Here’s to our phantom influences, may their silent echoes continue to reverberate, no longer unsung!

Sometimes I imagine what it would be like to genuinely and perfectly relive moments of the past. To experience it again through all my senses, rather than merely my mind’s eye. The smells, the sights, the tastes in memory that would normally just be broken fragments, whispers of yesterday, would become palpable once more. I imagine not just remembering the look in her eyes, but truly seeing them gaze back into mine; once again knowing me, disarming me. To replicate the bliss and ecstasy of love, the tingle of held hands. Would I ever leave this palace of the past? This sepulcher of my former moments? Would I purposefully scratch the record, allowing the phonograph to loop, over and over, the happiness I once lived? Better than any drug, would its joys sap me of any connection to the present? To the future?

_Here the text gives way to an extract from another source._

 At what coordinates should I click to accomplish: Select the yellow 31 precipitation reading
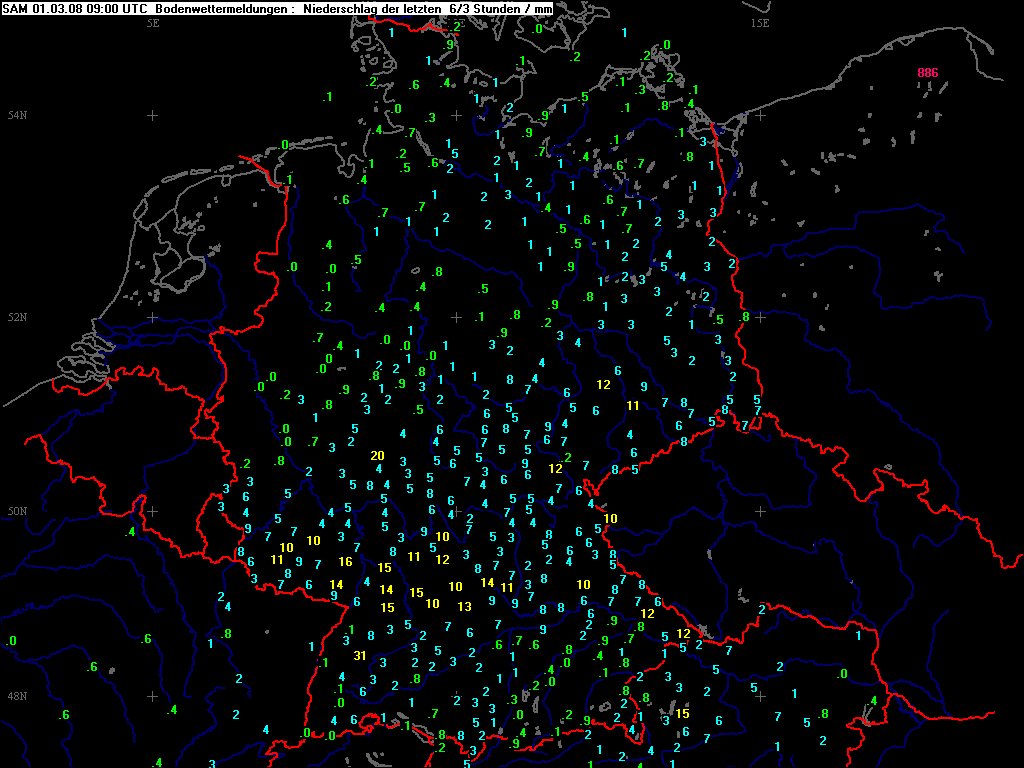tap(359, 656)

Memory, however, is not perfect. It fades in time; drifting, as we all do, towards oblivion. Occasionally, I remember. A familiar smell; an old photograph. All of a sudden she is here again, but through a veil. The emotions return distorted. The memory is insincere. An imperfect reflection of the original. And inevitably, it too drifts away. The smell dissipates; I put away the photograph. These events become memories themselves. Another fold overlapping, deepening the veil. The distance from the past widens further. Are these traps? Nettles and barbs that cling to me, dragging me down into an impossible crevasse? There is no bottom to hit; I try harder and harder to grasp at a wisp of smoke, and it smiles beautifully as it evaporates in front of me.

Are these traps? Or are they promises? Promises of memories yet to come. Reminders that new hands can be held; new eyes can disarm me. Does the imperfection of memories drive me to discover more? To seek out new joys, new happiness. To no longer desperately clutch at the fleeting images of the past, but to strive out boldly into the future; unsure of the quality of memories to be created, but confident in my ability to try. I have done this before. I can do it again. I will see again. I will smell again. I will feel again. She is a memory, but she will not be the only one. There will be new moments, and I will remember these new moments, and all the moments after.